◆ Work to be completed ◆
Write out each line of the records that has "transform" in it.

Stored items from a collection:
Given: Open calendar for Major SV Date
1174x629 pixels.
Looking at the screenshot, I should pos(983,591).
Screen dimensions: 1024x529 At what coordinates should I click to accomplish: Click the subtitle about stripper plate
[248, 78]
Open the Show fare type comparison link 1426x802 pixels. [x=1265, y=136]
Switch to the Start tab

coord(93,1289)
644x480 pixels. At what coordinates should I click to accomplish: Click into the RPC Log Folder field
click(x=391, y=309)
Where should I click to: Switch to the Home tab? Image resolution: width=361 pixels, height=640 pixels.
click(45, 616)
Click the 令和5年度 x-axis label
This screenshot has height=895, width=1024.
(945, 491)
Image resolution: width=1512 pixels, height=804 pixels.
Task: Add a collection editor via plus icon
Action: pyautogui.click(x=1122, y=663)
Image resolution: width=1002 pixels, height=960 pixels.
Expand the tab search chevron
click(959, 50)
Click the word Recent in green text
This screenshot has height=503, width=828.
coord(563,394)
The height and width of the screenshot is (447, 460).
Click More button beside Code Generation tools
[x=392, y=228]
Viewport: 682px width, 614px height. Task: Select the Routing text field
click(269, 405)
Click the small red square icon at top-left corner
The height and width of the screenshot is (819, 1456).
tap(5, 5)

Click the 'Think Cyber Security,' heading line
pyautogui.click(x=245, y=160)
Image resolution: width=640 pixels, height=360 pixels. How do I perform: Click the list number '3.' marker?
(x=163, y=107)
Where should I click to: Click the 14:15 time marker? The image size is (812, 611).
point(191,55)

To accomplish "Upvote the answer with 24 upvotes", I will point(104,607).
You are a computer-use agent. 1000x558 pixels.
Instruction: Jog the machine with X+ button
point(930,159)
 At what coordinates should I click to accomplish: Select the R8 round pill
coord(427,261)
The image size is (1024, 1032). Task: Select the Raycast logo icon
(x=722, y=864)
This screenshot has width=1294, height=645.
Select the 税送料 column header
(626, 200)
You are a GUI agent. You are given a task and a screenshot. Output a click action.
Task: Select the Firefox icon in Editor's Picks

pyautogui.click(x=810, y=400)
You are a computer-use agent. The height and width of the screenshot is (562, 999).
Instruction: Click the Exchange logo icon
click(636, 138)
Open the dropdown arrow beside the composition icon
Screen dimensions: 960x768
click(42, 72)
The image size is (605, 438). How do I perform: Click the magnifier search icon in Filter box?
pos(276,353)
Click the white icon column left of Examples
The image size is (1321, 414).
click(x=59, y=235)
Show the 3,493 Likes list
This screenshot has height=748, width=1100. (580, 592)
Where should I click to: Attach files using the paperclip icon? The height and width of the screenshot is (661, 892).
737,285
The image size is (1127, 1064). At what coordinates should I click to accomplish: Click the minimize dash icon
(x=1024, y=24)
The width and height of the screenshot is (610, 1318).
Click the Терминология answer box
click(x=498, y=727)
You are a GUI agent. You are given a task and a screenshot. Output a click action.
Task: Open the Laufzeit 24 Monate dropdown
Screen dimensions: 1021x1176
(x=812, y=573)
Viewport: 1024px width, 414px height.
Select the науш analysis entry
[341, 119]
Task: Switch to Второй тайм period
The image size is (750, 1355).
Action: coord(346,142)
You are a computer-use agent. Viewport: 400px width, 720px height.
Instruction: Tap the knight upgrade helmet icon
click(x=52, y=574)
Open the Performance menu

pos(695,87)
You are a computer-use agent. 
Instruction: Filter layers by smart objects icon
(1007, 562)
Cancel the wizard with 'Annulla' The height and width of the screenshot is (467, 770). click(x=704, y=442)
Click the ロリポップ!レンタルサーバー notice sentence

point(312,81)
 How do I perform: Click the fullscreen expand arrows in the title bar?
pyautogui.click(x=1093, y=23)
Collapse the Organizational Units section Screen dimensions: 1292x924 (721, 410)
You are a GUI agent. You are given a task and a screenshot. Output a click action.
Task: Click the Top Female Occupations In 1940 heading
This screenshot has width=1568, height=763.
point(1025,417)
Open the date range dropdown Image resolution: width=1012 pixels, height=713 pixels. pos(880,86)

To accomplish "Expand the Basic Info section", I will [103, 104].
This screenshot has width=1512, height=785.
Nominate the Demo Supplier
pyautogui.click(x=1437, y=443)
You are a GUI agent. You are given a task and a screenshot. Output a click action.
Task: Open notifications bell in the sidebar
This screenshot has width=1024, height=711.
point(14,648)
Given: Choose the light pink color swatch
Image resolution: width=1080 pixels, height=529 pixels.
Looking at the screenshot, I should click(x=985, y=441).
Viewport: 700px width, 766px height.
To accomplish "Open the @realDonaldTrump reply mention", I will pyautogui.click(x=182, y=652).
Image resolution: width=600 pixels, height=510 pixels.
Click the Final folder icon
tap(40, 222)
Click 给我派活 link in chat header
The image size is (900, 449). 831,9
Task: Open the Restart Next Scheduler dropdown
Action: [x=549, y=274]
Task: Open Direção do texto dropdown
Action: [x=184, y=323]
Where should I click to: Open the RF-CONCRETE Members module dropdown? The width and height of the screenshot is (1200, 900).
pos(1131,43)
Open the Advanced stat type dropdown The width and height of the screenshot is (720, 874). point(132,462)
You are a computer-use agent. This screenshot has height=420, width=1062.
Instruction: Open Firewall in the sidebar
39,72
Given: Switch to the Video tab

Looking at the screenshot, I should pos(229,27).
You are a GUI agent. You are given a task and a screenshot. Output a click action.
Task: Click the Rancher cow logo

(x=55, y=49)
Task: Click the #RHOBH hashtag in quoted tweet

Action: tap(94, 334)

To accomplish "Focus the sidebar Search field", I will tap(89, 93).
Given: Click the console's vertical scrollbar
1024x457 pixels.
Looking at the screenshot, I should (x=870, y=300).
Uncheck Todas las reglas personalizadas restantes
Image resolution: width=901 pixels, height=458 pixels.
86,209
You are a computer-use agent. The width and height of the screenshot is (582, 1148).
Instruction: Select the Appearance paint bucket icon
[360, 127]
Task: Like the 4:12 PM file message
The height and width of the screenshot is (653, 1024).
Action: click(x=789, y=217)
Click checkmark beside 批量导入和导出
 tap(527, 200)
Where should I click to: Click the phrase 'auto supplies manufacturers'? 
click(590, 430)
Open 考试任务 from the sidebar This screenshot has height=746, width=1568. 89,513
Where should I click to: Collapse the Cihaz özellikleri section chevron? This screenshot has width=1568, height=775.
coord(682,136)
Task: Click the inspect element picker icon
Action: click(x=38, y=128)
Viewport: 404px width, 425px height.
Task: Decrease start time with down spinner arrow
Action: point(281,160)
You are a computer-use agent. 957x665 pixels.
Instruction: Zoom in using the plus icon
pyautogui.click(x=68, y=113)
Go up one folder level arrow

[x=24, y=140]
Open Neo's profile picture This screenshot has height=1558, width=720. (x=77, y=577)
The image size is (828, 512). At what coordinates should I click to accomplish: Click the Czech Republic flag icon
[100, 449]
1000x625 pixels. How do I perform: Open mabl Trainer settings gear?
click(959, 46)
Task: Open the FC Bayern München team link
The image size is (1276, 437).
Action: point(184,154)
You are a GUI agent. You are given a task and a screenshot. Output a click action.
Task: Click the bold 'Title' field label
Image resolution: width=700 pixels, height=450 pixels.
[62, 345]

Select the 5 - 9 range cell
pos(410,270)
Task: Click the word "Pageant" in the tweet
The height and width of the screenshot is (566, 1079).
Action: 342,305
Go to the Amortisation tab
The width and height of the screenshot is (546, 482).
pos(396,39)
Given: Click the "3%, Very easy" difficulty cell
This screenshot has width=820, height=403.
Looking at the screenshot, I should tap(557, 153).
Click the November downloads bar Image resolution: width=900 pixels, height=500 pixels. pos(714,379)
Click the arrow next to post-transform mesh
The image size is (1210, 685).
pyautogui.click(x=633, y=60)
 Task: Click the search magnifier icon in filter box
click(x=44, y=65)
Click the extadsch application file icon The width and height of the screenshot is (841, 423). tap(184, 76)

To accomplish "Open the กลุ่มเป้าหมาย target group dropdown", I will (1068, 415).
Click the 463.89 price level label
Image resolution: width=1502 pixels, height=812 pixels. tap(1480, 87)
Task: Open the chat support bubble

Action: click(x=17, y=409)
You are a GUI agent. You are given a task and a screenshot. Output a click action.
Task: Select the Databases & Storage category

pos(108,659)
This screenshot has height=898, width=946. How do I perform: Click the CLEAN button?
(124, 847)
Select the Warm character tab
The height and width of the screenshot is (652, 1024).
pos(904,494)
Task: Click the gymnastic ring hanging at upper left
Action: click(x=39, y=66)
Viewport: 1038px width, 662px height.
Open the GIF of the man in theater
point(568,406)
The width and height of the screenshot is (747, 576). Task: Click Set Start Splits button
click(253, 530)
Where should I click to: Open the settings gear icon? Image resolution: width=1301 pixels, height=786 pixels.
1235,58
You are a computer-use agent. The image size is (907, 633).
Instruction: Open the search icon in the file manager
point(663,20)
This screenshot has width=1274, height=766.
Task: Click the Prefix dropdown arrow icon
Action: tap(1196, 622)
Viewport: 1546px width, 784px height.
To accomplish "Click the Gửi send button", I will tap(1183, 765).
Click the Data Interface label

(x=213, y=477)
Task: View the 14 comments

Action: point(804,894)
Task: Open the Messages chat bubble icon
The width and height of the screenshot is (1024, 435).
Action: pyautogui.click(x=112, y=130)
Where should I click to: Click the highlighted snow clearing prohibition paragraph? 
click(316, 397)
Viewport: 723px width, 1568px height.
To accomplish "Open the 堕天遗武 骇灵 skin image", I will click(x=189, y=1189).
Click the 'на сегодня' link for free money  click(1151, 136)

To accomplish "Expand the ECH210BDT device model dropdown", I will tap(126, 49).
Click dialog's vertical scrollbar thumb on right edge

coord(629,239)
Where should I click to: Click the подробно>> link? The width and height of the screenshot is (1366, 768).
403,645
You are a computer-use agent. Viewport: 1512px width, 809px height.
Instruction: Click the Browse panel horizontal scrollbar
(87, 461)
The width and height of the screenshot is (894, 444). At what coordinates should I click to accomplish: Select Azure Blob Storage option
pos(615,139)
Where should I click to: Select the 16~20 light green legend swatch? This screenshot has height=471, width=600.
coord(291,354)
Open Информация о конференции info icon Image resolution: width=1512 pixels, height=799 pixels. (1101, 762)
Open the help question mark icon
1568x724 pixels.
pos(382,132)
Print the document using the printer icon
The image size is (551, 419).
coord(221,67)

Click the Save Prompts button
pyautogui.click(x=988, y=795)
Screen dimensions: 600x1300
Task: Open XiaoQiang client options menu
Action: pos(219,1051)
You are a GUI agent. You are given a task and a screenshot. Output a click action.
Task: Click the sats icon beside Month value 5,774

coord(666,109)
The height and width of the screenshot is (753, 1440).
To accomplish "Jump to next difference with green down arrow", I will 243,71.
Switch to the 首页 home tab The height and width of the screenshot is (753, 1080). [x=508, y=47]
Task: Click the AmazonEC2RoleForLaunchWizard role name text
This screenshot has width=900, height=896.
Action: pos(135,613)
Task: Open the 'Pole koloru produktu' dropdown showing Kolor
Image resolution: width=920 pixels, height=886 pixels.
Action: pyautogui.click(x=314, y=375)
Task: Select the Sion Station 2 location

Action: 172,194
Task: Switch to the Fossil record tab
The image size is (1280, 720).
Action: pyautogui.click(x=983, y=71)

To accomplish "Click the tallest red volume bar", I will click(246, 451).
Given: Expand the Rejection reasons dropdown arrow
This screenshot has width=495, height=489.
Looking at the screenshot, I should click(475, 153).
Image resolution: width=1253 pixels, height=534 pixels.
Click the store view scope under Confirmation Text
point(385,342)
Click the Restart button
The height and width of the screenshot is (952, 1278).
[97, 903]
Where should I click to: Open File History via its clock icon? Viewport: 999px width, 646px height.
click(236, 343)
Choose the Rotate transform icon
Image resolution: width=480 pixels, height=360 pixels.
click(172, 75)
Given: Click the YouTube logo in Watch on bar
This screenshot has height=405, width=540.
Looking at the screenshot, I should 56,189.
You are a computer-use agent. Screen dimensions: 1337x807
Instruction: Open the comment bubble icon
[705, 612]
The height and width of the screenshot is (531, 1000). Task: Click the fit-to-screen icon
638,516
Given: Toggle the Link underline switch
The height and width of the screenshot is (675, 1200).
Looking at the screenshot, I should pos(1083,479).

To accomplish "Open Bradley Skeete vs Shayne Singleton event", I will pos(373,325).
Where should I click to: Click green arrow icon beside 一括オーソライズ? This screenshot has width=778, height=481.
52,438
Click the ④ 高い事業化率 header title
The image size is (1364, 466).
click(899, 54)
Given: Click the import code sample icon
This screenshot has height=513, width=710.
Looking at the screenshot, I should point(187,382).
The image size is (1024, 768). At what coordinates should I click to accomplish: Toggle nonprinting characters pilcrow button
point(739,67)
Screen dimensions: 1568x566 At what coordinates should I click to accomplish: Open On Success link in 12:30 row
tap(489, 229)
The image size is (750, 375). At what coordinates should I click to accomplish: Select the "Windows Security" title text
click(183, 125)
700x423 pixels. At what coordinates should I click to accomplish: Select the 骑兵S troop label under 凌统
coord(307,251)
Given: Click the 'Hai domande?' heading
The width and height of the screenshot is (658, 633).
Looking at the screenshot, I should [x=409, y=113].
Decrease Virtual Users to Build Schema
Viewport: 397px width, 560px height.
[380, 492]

◆ Finished task ◆
Click the arrow next to post-transform mesh
Choose the Rotate transform icon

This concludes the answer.